* [Goal of the exercise]: The full listing below should be returned without a single change.
Segment Start: Provided data
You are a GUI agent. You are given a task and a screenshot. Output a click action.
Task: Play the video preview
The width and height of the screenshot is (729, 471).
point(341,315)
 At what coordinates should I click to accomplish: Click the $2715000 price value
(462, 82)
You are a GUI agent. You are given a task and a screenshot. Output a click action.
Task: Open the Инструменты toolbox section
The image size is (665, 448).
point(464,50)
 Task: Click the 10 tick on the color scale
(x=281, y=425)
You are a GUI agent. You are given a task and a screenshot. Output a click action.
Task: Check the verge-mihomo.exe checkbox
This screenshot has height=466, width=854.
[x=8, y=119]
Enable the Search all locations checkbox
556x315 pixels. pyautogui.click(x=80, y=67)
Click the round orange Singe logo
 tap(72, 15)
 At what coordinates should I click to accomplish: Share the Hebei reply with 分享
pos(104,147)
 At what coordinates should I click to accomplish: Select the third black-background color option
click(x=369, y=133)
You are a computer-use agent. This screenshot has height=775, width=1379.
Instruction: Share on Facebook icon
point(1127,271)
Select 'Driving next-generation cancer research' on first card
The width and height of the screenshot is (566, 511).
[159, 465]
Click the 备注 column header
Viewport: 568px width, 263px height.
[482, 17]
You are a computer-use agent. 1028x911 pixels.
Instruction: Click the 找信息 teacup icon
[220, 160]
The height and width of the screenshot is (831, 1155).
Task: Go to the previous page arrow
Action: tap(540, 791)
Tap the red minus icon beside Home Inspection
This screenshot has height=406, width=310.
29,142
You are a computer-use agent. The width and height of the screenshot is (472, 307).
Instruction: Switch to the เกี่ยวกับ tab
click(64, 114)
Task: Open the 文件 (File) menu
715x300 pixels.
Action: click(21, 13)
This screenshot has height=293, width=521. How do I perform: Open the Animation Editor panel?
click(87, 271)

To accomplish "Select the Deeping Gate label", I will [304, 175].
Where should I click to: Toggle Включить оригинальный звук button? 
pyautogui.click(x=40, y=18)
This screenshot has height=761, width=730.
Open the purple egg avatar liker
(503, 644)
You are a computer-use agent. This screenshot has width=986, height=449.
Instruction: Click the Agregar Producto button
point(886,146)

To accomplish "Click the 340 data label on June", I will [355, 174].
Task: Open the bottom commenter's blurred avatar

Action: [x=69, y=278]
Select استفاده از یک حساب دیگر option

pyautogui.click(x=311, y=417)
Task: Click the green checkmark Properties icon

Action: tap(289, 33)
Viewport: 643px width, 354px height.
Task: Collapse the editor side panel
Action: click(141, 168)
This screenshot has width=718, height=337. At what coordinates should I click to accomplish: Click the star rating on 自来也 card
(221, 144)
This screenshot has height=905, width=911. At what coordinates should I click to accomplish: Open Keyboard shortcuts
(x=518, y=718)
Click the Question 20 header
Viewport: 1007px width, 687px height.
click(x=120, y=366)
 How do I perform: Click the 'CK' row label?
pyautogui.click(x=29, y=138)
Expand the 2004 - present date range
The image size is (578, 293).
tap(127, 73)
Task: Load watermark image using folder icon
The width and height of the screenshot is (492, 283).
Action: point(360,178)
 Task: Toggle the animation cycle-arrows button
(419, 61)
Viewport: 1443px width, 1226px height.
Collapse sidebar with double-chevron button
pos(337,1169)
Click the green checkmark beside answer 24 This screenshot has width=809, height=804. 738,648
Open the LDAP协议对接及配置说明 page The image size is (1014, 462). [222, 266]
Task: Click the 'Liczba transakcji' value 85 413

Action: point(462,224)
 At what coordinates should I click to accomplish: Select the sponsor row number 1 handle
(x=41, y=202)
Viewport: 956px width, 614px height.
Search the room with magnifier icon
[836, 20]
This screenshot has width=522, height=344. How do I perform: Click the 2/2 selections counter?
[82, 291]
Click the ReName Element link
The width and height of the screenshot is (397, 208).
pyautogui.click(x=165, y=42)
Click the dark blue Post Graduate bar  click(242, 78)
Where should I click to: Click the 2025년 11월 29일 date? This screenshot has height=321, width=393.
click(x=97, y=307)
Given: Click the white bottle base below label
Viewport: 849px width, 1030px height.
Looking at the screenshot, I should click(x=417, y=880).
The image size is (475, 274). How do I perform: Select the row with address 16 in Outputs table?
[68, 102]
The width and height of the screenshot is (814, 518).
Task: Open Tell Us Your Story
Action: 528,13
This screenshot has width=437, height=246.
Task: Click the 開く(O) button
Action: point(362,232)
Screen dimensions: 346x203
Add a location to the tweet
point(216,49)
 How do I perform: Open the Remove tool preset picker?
Segment End: Provided data
* [Written answer]:
You are a GUI agent. You are given a task and a screenshot. Output a click action.
Task: Play the video preview
The width and height of the screenshot is (729, 471).
point(341,315)
 At what coordinates should I click to accomplish: Click the $2715000 price value
(462, 82)
You are a GUI agent. You are given a task and a screenshot. Output a click action.
Task: Open the Инструменты toolbox section
The image size is (665, 448).
point(464,50)
 Task: Click the 10 tick on the color scale
(x=281, y=425)
You are a GUI agent. You are given a task and a screenshot. Output a click action.
Task: Check the verge-mihomo.exe checkbox
This screenshot has height=466, width=854.
[x=8, y=119]
Enable the Search all locations checkbox
556x315 pixels. pyautogui.click(x=80, y=67)
Click the round orange Singe logo
 tap(72, 15)
 At what coordinates should I click to accomplish: Share the Hebei reply with 分享
pos(104,147)
 At what coordinates should I click to accomplish: Select the third black-background color option
click(x=369, y=133)
You are a computer-use agent. This screenshot has height=775, width=1379.
Instruction: Share on Facebook icon
point(1127,271)
Select 'Driving next-generation cancer research' on first card
The width and height of the screenshot is (566, 511).
[159, 465]
Click the 备注 column header
Viewport: 568px width, 263px height.
[482, 17]
You are a computer-use agent. 1028x911 pixels.
Instruction: Click the 找信息 teacup icon
[220, 160]
The height and width of the screenshot is (831, 1155).
Task: Go to the previous page arrow
Action: tap(540, 791)
Tap the red minus icon beside Home Inspection
This screenshot has height=406, width=310.
29,142
You are a computer-use agent. The width and height of the screenshot is (472, 307).
Instruction: Switch to the เกี่ยวกับ tab
click(64, 114)
Task: Open the 文件 (File) menu
715x300 pixels.
Action: click(21, 13)
This screenshot has height=293, width=521. How do I perform: Open the Animation Editor panel?
click(87, 271)

To accomplish "Select the Deeping Gate label", I will [304, 175].
Where should I click to: Toggle Включить оригинальный звук button? 
pyautogui.click(x=40, y=18)
This screenshot has height=761, width=730.
Open the purple egg avatar liker
(503, 644)
You are a computer-use agent. This screenshot has width=986, height=449.
Instruction: Click the Agregar Producto button
point(886,146)

To accomplish "Click the 340 data label on June", I will [355, 174].
Task: Open the bottom commenter's blurred avatar

Action: [x=69, y=278]
Select استفاده از یک حساب دیگر option

pyautogui.click(x=311, y=417)
Task: Click the green checkmark Properties icon

Action: tap(289, 33)
Viewport: 643px width, 354px height.
Task: Collapse the editor side panel
Action: click(141, 168)
This screenshot has width=718, height=337. At what coordinates should I click to accomplish: Click the star rating on 自来也 card
(221, 144)
This screenshot has height=905, width=911. At what coordinates should I click to accomplish: Open Keyboard shortcuts
(x=518, y=718)
Click the Question 20 header
Viewport: 1007px width, 687px height.
click(x=120, y=366)
 How do I perform: Click the 'CK' row label?
pyautogui.click(x=29, y=138)
Expand the 2004 - present date range
The image size is (578, 293).
tap(127, 73)
Task: Load watermark image using folder icon
The width and height of the screenshot is (492, 283).
Action: point(360,178)
 Task: Toggle the animation cycle-arrows button
(419, 61)
Viewport: 1443px width, 1226px height.
Collapse sidebar with double-chevron button
pos(337,1169)
Click the green checkmark beside answer 24 This screenshot has width=809, height=804. 738,648
Open the LDAP协议对接及配置说明 page The image size is (1014, 462). [222, 266]
Task: Click the 'Liczba transakcji' value 85 413

Action: point(462,224)
 At what coordinates should I click to accomplish: Select the sponsor row number 1 handle
(x=41, y=202)
Viewport: 956px width, 614px height.
Search the room with magnifier icon
[836, 20]
This screenshot has width=522, height=344. How do I perform: Click the 2/2 selections counter?
[82, 291]
Click the ReName Element link
The width and height of the screenshot is (397, 208).
pyautogui.click(x=165, y=42)
Click the dark blue Post Graduate bar  click(242, 78)
Where should I click to: Click the 2025년 11월 29일 date? This screenshot has height=321, width=393.
click(x=97, y=307)
Given: Click the white bottle base below label
Viewport: 849px width, 1030px height.
Looking at the screenshot, I should click(x=417, y=880).
The image size is (475, 274). How do I perform: Select the row with address 16 in Outputs table?
[68, 102]
The width and height of the screenshot is (814, 518).
Task: Open Tell Us Your Story
Action: 528,13
This screenshot has width=437, height=246.
Task: Click the 開く(O) button
Action: point(362,232)
Screen dimensions: 346x203
Add a location to the tweet
point(216,49)
 How do I perform: Open the Remove tool preset picker?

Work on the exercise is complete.